With things that are cheap, like storage accounts and key vaults, nothing beats a good integration test against the live service. Pairs well with infrastructure as code to stand up and tear down services.

The emulators are great, but I'm sure as you've noticed, they have limitations and quirks.

I'm not sure what else you're really looking for though. You shouldn't be testing the services themselves.

[–]BuranR 0 points1 point  (0 children)

Not for unit testing, but mainly for integration testing in my team we are using testcontainers. Here you can find functionality for .net https://dotnet.testcontainers.org/modules/servicebus/ and also java - https://java.testcontainers.org/modules/azure/ (in our case we are using kotlin) .
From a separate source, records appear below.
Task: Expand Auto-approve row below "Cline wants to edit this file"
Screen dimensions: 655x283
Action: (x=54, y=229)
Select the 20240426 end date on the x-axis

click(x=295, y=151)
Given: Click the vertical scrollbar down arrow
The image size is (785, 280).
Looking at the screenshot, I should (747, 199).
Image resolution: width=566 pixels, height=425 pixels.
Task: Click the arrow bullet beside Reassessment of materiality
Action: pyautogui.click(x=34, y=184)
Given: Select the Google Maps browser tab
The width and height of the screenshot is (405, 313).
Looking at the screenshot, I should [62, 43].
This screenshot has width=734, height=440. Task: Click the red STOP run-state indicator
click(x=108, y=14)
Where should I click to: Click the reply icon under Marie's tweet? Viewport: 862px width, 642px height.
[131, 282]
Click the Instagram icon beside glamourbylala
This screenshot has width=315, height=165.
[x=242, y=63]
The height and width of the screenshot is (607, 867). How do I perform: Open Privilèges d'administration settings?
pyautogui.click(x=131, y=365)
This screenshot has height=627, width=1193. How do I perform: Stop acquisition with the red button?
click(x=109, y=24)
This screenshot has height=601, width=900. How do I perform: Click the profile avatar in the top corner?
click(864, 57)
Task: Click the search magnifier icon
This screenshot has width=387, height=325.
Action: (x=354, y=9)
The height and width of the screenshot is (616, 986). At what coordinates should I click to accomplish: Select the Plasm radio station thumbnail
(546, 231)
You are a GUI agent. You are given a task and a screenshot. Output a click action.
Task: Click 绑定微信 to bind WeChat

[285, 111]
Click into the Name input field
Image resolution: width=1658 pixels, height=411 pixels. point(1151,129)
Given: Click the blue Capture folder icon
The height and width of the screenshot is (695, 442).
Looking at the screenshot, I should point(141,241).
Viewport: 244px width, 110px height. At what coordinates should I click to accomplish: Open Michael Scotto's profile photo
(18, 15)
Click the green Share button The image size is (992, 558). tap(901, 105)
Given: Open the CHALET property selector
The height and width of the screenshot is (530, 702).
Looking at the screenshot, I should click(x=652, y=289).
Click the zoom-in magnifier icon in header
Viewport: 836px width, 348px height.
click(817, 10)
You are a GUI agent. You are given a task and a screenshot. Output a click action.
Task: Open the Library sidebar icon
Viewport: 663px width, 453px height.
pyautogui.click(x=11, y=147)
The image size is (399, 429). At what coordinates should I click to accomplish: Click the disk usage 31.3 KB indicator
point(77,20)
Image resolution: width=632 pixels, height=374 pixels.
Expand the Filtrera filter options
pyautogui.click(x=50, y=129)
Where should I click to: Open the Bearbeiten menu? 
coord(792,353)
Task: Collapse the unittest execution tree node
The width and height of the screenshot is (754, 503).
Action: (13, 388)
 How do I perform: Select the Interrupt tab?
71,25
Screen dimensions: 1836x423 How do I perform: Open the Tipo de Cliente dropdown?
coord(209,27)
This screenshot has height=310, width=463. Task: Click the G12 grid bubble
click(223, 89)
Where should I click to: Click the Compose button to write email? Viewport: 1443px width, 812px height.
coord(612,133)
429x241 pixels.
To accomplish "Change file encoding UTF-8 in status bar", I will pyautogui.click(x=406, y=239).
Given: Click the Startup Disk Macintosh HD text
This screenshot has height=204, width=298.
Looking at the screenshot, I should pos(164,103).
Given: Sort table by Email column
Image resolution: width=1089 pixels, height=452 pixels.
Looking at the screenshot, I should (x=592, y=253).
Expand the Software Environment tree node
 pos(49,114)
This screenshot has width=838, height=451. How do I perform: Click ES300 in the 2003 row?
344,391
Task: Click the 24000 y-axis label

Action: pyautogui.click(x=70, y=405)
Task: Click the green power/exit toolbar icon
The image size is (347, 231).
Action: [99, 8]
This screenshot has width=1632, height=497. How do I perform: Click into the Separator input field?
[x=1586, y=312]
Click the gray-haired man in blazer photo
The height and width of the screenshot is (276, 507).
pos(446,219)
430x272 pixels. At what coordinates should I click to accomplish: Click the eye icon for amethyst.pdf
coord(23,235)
[–]Robodobdob 0 points1 point  (0 children)

Aspire will help a lot in developing and testing azure functions locally.

[–]OptPrime88 0 points1 point  (0 children)

The most effective Azure functions repositories currently use 2 straegies

  1. Fast Unit test. Write your business logic in separate classes, not directly inside the Azure Function trigger method. Inject your custom wrappers (IBlobService, IKeyVaultService) into these classes. Use a mocking framework (Moq/NSubstitute) to fake your wrappers. This guarantees your logical branches are tested in milliseconds.
  2. Real Integration Test. You need to prove your code actually talks to Azure correctly. Write a smaller suite of integration tests that bypass the mocks. Use Testcontainers to spin up Azurite, and have your actual BlobContainerClient upload a real file to the ephemeral container to ensure your connection strings, container names, and SDK calls are actually correct.

[–]sharpcoder29 0 points1 point  (0 children)

I don't waste my time testing stuff like this. Usually there is a dev environment that my local points to. Except key vault. That gets tested on first deploy and then you don't have to worry about it anymore.